== INFORMATION GIVEN

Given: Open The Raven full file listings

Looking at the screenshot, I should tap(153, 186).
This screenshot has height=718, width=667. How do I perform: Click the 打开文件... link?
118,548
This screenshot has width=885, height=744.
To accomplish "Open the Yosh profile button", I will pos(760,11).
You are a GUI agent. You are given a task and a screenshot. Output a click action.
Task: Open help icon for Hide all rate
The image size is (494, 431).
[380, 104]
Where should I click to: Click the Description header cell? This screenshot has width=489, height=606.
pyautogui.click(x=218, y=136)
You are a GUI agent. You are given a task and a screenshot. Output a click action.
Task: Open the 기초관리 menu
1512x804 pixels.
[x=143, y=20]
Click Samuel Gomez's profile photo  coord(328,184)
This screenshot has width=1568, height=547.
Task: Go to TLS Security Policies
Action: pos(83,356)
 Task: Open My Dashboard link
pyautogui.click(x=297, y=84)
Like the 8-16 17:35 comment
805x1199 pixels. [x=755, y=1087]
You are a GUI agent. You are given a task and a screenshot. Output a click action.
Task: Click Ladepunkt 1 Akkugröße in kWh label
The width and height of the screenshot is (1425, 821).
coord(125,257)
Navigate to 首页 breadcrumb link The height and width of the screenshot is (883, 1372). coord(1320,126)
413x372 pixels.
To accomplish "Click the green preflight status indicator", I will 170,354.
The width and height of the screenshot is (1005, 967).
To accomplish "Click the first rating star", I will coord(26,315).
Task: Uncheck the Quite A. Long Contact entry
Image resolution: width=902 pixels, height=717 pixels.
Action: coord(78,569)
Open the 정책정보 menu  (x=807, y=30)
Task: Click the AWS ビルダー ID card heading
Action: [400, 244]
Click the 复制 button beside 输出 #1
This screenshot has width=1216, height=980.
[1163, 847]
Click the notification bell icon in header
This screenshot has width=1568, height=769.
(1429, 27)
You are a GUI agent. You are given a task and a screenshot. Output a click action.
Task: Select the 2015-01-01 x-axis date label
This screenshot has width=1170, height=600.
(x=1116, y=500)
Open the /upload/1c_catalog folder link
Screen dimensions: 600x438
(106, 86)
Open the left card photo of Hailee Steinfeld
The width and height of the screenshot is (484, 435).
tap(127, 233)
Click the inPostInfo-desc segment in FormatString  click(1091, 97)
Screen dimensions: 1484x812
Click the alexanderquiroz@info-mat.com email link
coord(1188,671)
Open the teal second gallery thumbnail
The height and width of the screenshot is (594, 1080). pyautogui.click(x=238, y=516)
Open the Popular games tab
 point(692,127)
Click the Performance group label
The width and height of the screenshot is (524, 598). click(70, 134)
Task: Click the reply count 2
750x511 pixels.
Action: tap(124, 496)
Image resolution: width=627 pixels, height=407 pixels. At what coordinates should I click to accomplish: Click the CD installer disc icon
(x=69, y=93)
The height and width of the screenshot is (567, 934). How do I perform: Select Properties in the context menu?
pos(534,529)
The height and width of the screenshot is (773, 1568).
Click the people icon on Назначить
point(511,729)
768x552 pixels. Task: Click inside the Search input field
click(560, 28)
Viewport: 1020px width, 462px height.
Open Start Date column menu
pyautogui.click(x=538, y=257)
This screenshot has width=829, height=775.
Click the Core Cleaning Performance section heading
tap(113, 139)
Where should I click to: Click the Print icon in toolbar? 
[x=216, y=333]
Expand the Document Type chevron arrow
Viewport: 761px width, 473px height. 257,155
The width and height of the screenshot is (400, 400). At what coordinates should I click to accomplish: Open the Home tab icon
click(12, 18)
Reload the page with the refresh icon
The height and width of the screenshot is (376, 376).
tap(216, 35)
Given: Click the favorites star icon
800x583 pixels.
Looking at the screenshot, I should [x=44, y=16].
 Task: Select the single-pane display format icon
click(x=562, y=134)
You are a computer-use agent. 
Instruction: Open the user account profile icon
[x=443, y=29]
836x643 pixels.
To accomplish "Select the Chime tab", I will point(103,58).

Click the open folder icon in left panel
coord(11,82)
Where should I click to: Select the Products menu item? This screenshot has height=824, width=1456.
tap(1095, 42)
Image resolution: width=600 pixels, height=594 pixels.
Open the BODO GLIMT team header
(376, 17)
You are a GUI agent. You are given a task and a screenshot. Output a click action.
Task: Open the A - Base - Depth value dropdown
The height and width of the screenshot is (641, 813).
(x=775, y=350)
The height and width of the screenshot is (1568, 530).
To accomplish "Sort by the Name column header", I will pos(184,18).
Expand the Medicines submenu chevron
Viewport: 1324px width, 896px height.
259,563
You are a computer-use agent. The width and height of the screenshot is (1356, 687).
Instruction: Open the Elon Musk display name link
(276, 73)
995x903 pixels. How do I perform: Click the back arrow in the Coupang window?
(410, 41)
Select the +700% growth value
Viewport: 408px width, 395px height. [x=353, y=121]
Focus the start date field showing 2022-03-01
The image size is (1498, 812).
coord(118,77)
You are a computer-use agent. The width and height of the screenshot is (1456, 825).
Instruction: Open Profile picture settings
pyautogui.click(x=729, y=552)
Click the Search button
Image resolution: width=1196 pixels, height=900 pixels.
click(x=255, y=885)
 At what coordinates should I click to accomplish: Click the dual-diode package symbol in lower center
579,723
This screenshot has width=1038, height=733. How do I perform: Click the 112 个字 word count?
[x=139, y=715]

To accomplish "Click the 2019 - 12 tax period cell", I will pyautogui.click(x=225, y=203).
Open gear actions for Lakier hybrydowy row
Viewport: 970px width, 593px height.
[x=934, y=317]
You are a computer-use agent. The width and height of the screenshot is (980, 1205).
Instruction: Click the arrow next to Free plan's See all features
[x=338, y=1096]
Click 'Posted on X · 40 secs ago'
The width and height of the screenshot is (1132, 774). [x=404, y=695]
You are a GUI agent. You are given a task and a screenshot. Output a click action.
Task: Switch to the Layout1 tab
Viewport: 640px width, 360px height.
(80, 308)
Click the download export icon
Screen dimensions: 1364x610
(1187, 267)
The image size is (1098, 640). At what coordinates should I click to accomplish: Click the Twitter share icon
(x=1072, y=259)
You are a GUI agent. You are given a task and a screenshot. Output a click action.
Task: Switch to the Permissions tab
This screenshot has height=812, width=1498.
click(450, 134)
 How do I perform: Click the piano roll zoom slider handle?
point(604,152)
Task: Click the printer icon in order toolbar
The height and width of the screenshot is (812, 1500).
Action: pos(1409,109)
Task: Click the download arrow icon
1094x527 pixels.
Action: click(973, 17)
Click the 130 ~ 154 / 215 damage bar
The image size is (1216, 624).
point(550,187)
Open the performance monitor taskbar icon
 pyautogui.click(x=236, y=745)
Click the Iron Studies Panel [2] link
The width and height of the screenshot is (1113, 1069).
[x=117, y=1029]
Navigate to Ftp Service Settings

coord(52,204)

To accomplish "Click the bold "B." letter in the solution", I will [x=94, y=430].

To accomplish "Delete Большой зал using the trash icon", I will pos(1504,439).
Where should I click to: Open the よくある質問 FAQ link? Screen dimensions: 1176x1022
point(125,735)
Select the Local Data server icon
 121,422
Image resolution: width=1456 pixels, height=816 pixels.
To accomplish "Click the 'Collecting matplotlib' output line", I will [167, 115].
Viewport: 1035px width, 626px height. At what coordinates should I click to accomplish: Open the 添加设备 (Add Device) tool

====

GIVEN TASK >> Rewrite the records above as a numbered list with one line per item, dropping every blank line.

ANSWER FOR THIS EXERCISE >>
1. Given: Open The Raven full file listings
2. Looking at the screenshot, I should tap(153, 186).
3. This screenshot has height=718, width=667. How do I perform: Click the 打开文件... link?
4. 118,548
5. This screenshot has width=885, height=744.
6. To accomplish "Open the Yosh profile button", I will pos(760,11).
7. You are a GUI agent. You are given a task and a screenshot. Output a click action.
8. Task: Open help icon for Hide all rate
9. The image size is (494, 431).
10. [380, 104]
11. Where should I click to: Click the Description header cell? This screenshot has width=489, height=606.
12. pyautogui.click(x=218, y=136)
13. You are a GUI agent. You are given a task and a screenshot. Output a click action.
14. Task: Open the 기초관리 menu
15. 1512x804 pixels.
16. [x=143, y=20]
17. Click Samuel Gomez's profile photo  coord(328,184)
18. This screenshot has width=1568, height=547.
19. Task: Go to TLS Security Policies
20. Action: pos(83,356)
21.  Task: Open My Dashboard link
22. pyautogui.click(x=297, y=84)
23. Like the 8-16 17:35 comment
24. 805x1199 pixels. [x=755, y=1087]
25. You are a GUI agent. You are given a task and a screenshot. Output a click action.
26. Task: Click Ladepunkt 1 Akkugröße in kWh label
27. The width and height of the screenshot is (1425, 821).
28. coord(125,257)
29. Navigate to 首页 breadcrumb link The height and width of the screenshot is (883, 1372). coord(1320,126)
30. 413x372 pixels.
31. To accomplish "Click the green preflight status indicator", I will 170,354.
32. The width and height of the screenshot is (1005, 967).
33. To accomplish "Click the first rating star", I will coord(26,315).
34. Task: Uncheck the Quite A. Long Contact entry
35. Image resolution: width=902 pixels, height=717 pixels.
36. Action: coord(78,569)
37. Open the 정책정보 menu  (x=807, y=30)
38. Task: Click the AWS ビルダー ID card heading
39. Action: [400, 244]
40. Click the 复制 button beside 输出 #1
41. This screenshot has width=1216, height=980.
42. [1163, 847]
43. Click the notification bell icon in header
44. This screenshot has width=1568, height=769.
45. (1429, 27)
46. You are a GUI agent. You are given a task and a screenshot. Output a click action.
47. Task: Select the 2015-01-01 x-axis date label
48. This screenshot has width=1170, height=600.
49. (x=1116, y=500)
50. Open the /upload/1c_catalog folder link
51. Screen dimensions: 600x438
52. (106, 86)
53. Open the left card photo of Hailee Steinfeld
54. The width and height of the screenshot is (484, 435).
55. tap(127, 233)
56. Click the inPostInfo-desc segment in FormatString  click(1091, 97)
57. Screen dimensions: 1484x812
58. Click the alexanderquiroz@info-mat.com email link
59. coord(1188,671)
60. Open the teal second gallery thumbnail
61. The height and width of the screenshot is (594, 1080). pyautogui.click(x=238, y=516)
62. Open the Popular games tab
63.  point(692,127)
64. Click the Performance group label
65. The width and height of the screenshot is (524, 598). click(70, 134)
66. Task: Click the reply count 2
67. 750x511 pixels.
68. Action: tap(124, 496)
69. Image resolution: width=627 pixels, height=407 pixels. At what coordinates should I click to accomplish: Click the CD installer disc icon
70. (x=69, y=93)
71. The height and width of the screenshot is (567, 934). How do I perform: Select Properties in the context menu?
72. pos(534,529)
73. The height and width of the screenshot is (773, 1568).
74. Click the people icon on Назначить
75. point(511,729)
76. 768x552 pixels. Task: Click inside the Search input field
77. click(560, 28)
78. Viewport: 1020px width, 462px height.
79. Open Start Date column menu
80. pyautogui.click(x=538, y=257)
81. This screenshot has width=829, height=775.
82. Click the Core Cleaning Performance section heading
83. tap(113, 139)
84. Where should I click to: Click the Print icon in toolbar? 
85. [x=216, y=333]
86. Expand the Document Type chevron arrow
87. Viewport: 761px width, 473px height. 257,155
88. The width and height of the screenshot is (400, 400). At what coordinates should I click to accomplish: Open the Home tab icon
89. click(12, 18)
90. Reload the page with the refresh icon
91. The height and width of the screenshot is (376, 376).
92. tap(216, 35)
93. Given: Click the favorites star icon
94. 800x583 pixels.
95. Looking at the screenshot, I should [x=44, y=16].
96.  Task: Select the single-pane display format icon
97. click(x=562, y=134)
98. You are a computer-use agent. 
99. Instruction: Open the user account profile icon
100. [x=443, y=29]
101. 836x643 pixels.
102. To accomplish "Select the Chime tab", I will point(103,58).
103. Click the open folder icon in left panel
104. coord(11,82)
105. Where should I click to: Select the Products menu item? This screenshot has height=824, width=1456.
106. tap(1095, 42)
107. Image resolution: width=600 pixels, height=594 pixels.
108. Open the BODO GLIMT team header
109. (376, 17)
110. You are a GUI agent. You are given a task and a screenshot. Output a click action.
111. Task: Open the A - Base - Depth value dropdown
112. The height and width of the screenshot is (641, 813).
113. (x=775, y=350)
114. The height and width of the screenshot is (1568, 530).
115. To accomplish "Sort by the Name column header", I will pos(184,18).
116. Expand the Medicines submenu chevron
117. Viewport: 1324px width, 896px height.
118. 259,563
119. You are a computer-use agent. The width and height of the screenshot is (1356, 687).
120. Instruction: Open the Elon Musk display name link
121. (276, 73)
122. 995x903 pixels. How do I perform: Click the back arrow in the Coupang window?
123. (410, 41)
124. Select the +700% growth value
125. Viewport: 408px width, 395px height. [x=353, y=121]
126. Focus the start date field showing 2022-03-01
127. The image size is (1498, 812).
128. coord(118,77)
129. You are a computer-use agent. The width and height of the screenshot is (1456, 825).
130. Instruction: Open Profile picture settings
131. pyautogui.click(x=729, y=552)
132. Click the Search button
133. Image resolution: width=1196 pixels, height=900 pixels.
134. click(x=255, y=885)
135.  At what coordinates should I click to accomplish: Click the dual-diode package symbol in lower center
136. 579,723
137. This screenshot has width=1038, height=733. How do I perform: Click the 112 个字 word count?
138. [x=139, y=715]
139. To accomplish "Click the 2019 - 12 tax period cell", I will pyautogui.click(x=225, y=203).
140. Open gear actions for Lakier hybrydowy row
141. Viewport: 970px width, 593px height.
142. [x=934, y=317]
143. You are a computer-use agent. The width and height of the screenshot is (980, 1205).
144. Instruction: Click the arrow next to Free plan's See all features
145. [x=338, y=1096]
146. Click 'Posted on X · 40 secs ago'
147. The width and height of the screenshot is (1132, 774). [x=404, y=695]
148. You are a GUI agent. You are given a task and a screenshot. Output a click action.
149. Task: Switch to the Layout1 tab
150. Viewport: 640px width, 360px height.
151. (80, 308)
152. Click the download export icon
153. Screen dimensions: 1364x610
154. (1187, 267)
155. The image size is (1098, 640). At what coordinates should I click to accomplish: Click the Twitter share icon
156. (x=1072, y=259)
157. You are a GUI agent. You are given a task and a screenshot. Output a click action.
158. Task: Switch to the Permissions tab
159. This screenshot has height=812, width=1498.
160. click(450, 134)
161.  How do I perform: Click the piano roll zoom slider handle?
162. point(604,152)
163. Task: Click the printer icon in order toolbar
164. The height and width of the screenshot is (812, 1500).
165. Action: pos(1409,109)
166. Task: Click the download arrow icon
167. 1094x527 pixels.
168. Action: click(973, 17)
169. Click the 130 ~ 154 / 215 damage bar
170. The image size is (1216, 624).
171. point(550,187)
172. Open the performance monitor taskbar icon
173.  pyautogui.click(x=236, y=745)
174. Click the Iron Studies Panel [2] link
175. The width and height of the screenshot is (1113, 1069).
176. [x=117, y=1029]
177. Navigate to Ftp Service Settings
178. coord(52,204)
179. To accomplish "Click the bold "B." letter in the solution", I will [x=94, y=430].
180. To accomplish "Delete Большой зал using the trash icon", I will pos(1504,439).
181. Where should I click to: Open the よくある質問 FAQ link? Screen dimensions: 1176x1022
182. point(125,735)
183. Select the Local Data server icon
184.  121,422
185. Image resolution: width=1456 pixels, height=816 pixels.
186. To accomplish "Click the 'Collecting matplotlib' output line", I will [167, 115].
187. Viewport: 1035px width, 626px height. At what coordinates should I click to accomplish: Open the 添加设备 (Add Device) tool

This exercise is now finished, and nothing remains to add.